Segment Start: The data

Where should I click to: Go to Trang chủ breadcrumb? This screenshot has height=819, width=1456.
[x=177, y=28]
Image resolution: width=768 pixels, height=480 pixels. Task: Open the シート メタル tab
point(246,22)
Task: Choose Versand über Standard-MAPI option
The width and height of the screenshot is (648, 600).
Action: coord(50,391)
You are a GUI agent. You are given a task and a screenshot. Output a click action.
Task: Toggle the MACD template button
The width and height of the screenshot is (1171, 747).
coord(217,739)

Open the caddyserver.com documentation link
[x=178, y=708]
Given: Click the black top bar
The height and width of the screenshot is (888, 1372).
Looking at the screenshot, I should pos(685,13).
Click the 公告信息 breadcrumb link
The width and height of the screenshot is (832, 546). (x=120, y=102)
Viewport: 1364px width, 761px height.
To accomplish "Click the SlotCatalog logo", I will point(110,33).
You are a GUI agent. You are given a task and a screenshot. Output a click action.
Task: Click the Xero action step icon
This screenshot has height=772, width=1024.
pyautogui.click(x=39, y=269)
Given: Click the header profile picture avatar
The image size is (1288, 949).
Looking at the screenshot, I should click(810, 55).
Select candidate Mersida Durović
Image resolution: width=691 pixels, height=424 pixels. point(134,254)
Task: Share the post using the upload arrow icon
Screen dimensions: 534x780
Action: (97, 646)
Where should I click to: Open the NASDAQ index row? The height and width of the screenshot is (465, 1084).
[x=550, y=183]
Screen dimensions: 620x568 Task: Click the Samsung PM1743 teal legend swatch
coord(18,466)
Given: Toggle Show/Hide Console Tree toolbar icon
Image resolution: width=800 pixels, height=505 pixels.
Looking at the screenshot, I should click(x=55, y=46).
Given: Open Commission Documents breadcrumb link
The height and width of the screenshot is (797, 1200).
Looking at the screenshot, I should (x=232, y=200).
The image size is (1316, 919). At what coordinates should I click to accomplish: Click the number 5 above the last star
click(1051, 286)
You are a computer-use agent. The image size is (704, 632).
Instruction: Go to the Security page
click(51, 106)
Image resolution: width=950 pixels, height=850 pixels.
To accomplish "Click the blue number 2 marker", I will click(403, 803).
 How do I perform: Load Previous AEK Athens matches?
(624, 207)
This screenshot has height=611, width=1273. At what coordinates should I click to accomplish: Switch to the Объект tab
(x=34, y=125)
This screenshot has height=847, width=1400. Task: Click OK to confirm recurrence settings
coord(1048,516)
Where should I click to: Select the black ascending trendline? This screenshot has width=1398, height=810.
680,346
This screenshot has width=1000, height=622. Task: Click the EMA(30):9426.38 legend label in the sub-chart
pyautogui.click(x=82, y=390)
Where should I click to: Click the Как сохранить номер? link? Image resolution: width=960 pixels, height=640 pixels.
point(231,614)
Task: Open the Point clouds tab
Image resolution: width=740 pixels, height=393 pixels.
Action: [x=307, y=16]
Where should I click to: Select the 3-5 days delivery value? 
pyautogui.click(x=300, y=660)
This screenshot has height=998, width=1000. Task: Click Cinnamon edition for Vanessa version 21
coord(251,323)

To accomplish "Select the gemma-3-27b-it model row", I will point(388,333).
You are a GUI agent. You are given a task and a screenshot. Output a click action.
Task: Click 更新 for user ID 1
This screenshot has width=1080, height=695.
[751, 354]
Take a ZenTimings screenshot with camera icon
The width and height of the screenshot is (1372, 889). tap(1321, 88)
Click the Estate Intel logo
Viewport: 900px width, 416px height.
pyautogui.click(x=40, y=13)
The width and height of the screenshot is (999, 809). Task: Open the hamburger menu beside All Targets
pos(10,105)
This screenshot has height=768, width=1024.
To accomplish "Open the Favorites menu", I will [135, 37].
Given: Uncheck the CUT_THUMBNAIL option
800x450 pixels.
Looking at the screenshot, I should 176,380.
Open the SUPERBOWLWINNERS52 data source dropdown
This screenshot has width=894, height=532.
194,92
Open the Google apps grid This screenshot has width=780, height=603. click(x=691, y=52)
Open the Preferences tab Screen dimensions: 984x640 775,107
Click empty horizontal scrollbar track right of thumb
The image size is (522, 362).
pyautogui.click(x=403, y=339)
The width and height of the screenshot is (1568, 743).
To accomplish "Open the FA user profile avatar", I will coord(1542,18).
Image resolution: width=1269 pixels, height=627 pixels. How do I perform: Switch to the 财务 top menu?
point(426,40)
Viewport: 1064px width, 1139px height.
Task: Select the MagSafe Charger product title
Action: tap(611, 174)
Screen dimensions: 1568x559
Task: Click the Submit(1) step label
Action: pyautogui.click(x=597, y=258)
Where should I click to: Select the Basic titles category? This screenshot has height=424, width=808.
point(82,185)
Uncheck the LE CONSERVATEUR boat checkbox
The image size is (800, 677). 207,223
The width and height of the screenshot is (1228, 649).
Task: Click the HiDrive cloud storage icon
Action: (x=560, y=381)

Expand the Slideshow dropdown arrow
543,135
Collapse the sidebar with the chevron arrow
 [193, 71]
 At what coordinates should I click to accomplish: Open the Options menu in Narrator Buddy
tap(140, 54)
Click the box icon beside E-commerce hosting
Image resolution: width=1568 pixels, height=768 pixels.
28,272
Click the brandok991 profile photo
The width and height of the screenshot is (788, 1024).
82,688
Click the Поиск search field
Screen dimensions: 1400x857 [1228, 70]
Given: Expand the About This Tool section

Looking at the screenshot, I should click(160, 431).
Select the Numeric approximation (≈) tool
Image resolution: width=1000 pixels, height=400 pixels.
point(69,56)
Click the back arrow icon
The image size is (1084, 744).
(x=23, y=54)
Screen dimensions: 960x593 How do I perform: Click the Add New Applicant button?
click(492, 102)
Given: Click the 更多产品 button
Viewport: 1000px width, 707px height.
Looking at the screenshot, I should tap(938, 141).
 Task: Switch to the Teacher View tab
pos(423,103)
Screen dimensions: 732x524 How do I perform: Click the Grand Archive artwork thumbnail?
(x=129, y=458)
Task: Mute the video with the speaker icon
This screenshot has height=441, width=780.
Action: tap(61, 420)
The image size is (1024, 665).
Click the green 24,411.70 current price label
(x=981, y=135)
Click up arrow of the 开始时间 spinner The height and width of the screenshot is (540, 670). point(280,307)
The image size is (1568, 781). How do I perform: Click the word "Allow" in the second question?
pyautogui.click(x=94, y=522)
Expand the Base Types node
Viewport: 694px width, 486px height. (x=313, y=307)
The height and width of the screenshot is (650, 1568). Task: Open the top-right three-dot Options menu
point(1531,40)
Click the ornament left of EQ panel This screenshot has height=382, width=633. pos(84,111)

Segment End: The data

Filter the listing by the string "profile"; copy each matching line.

Given: Click the header profile picture avatar
To accomplish "Open the FA user profile avatar", I will coord(1542,18).
Click the brandok991 profile photo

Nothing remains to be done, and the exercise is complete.